US20120191955A1

US20120191955A1 - Method and system for floating point acceleration on fixed point digital signal processors

Info

Publication number: US20120191955A1
Application number: US13/010,586
Authority: US
Inventors: Ragnar H. Jonsson; Sveinn V. Grimsson; Vilhjalmur Thorvaldsson; Trausti Thormundsson
Original assignee: Individual
Current assignee: Lakestar Semi Inc; Conexant Systems LLC
Priority date: 2011-01-20
Filing date: 2011-01-20
Publication date: 2012-07-26

Abstract

A system for performing floating point operations comprising a floating point multiply function that utilizes one or more fixed point functional blocks of a processor and one or more dedicated floating point functional blocks of the processor. A floating point add function that utilizes one or more fixed point functional blocks of a processor and one or more dedicated floating point functional blocks of the processor. A floating point normalize function that utilizes one or more fixed point functional blocks of a processor and one or more dedicated floating point functional blocks of the processor.

Description

FIELD OF THE INVENTION

The invention relates to data processing, and more particularly to a method and system for floating point acceleration on fixed point digital signal processors.
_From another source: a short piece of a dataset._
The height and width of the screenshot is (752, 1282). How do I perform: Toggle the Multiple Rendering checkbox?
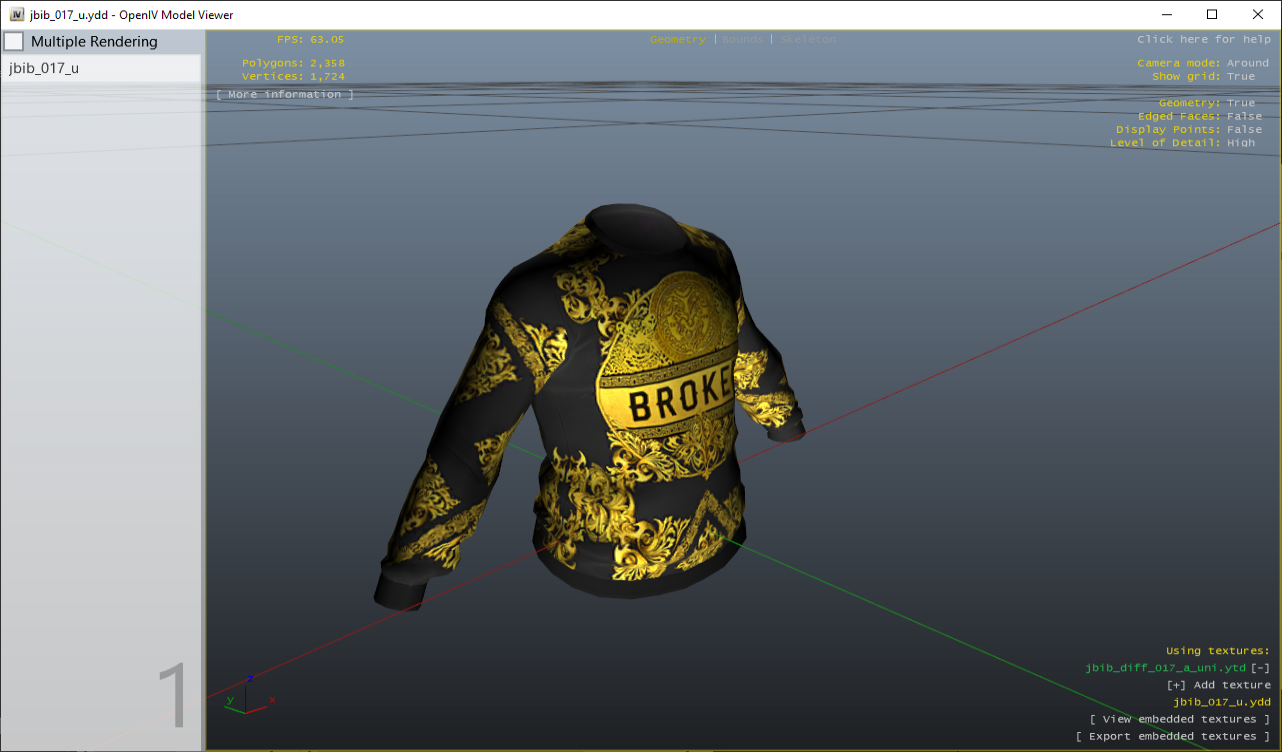pos(13,41)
BACKGROUND OF THE INVENTION

Most digital signal processors (DSP) only support fixed point operations, because of the excessive cost for hardware to support floating point operations. As a result, fixed point processors do not have an efficient support mechanism for performing floating point operations, and any code that requires floating point operations runs significantly slower on the fixed point processors.
Previous solutions include providing full floating point support with the associated increase in hardware size, or to implement floating point operations in software with an associated degradation in performance. As a result, the most common solution is not to do floating point operations on fixed point processors, but to convert floating point code to fixed point code, which can require significant development time and which can also result in performance degradation.

SUMMARY OF THE INVENTION

By providing special instructions to speed up floating point operations without providing full floating point support, it s possible to provide efficient floating point support without too much increase in the additional amount of hardware.

BRIEF DESCRIPTION OF THE SEVERAL VIEWS OF THE DRAWINGS

FIG. 1 is a diagram of a system for implementing the fmul instruction in accordance with an exemplary embodiment of the present disclosure;

FIG. 2 is a diagram of a system for implementing the fadd instruction in accordance with an exemplary embodiment of the present invention; and

FIG. 3 is a diagram of a system for implementing the fnorm instruction in accordance with an exemplary embodiment of the present invention.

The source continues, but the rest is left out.